**Exercise objective**
An exact copy of every entry is needed here; the images stay out.

Data excerpts
╔══
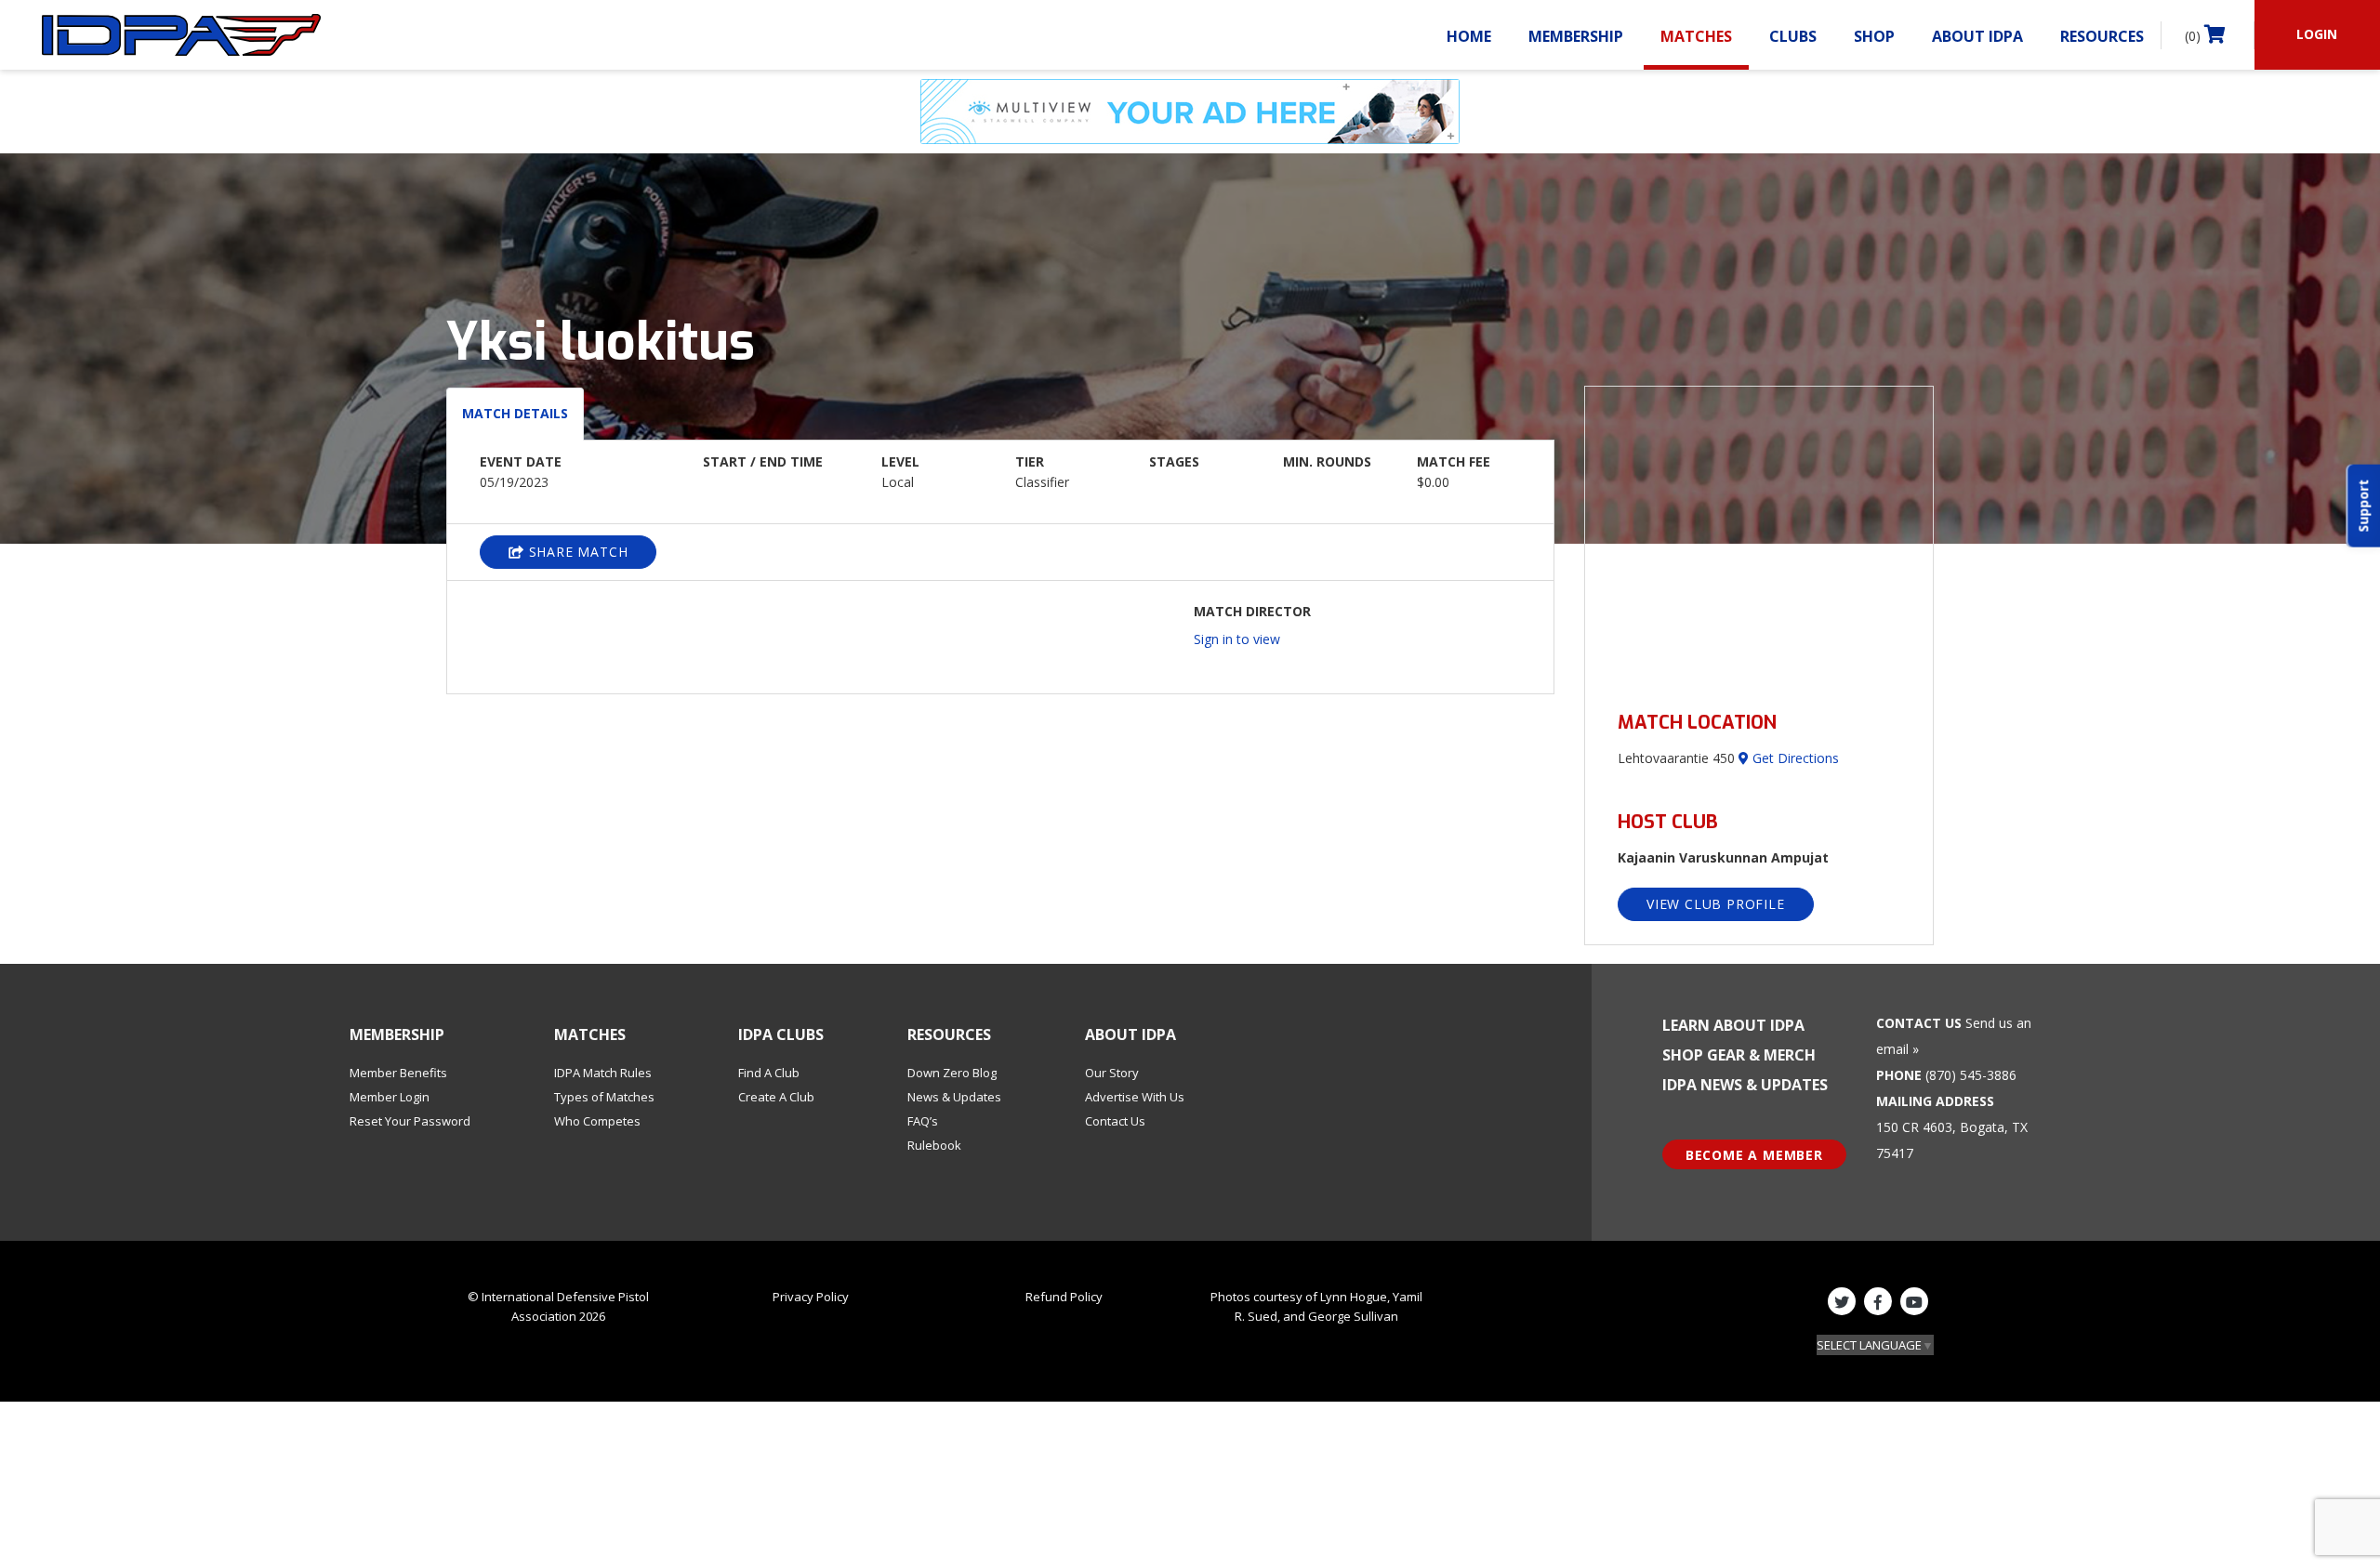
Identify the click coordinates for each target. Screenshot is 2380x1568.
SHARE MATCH (576, 551)
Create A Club (776, 1096)
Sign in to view (1237, 639)
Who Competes (597, 1121)
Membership (1575, 36)
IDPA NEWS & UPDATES (1745, 1084)
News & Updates (954, 1096)
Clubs (1793, 36)
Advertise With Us (1134, 1096)
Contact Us (1115, 1121)
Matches (1696, 36)
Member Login (390, 1096)
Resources (2102, 36)
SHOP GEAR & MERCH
╚══
**Reply**
Identify the click coordinates for each target. Screenshot is 2380x1568.
SHARE MATCH (576, 551)
Create A Club (776, 1096)
Sign in to view (1237, 639)
Who Competes (597, 1121)
Membership (1575, 36)
IDPA NEWS & UPDATES (1745, 1084)
News & Updates (954, 1096)
Clubs (1793, 36)
Advertise With Us (1134, 1096)
Contact Us (1115, 1121)
Matches (1696, 36)
Member Login (390, 1096)
Resources (2102, 36)
SHOP GEAR & MERCH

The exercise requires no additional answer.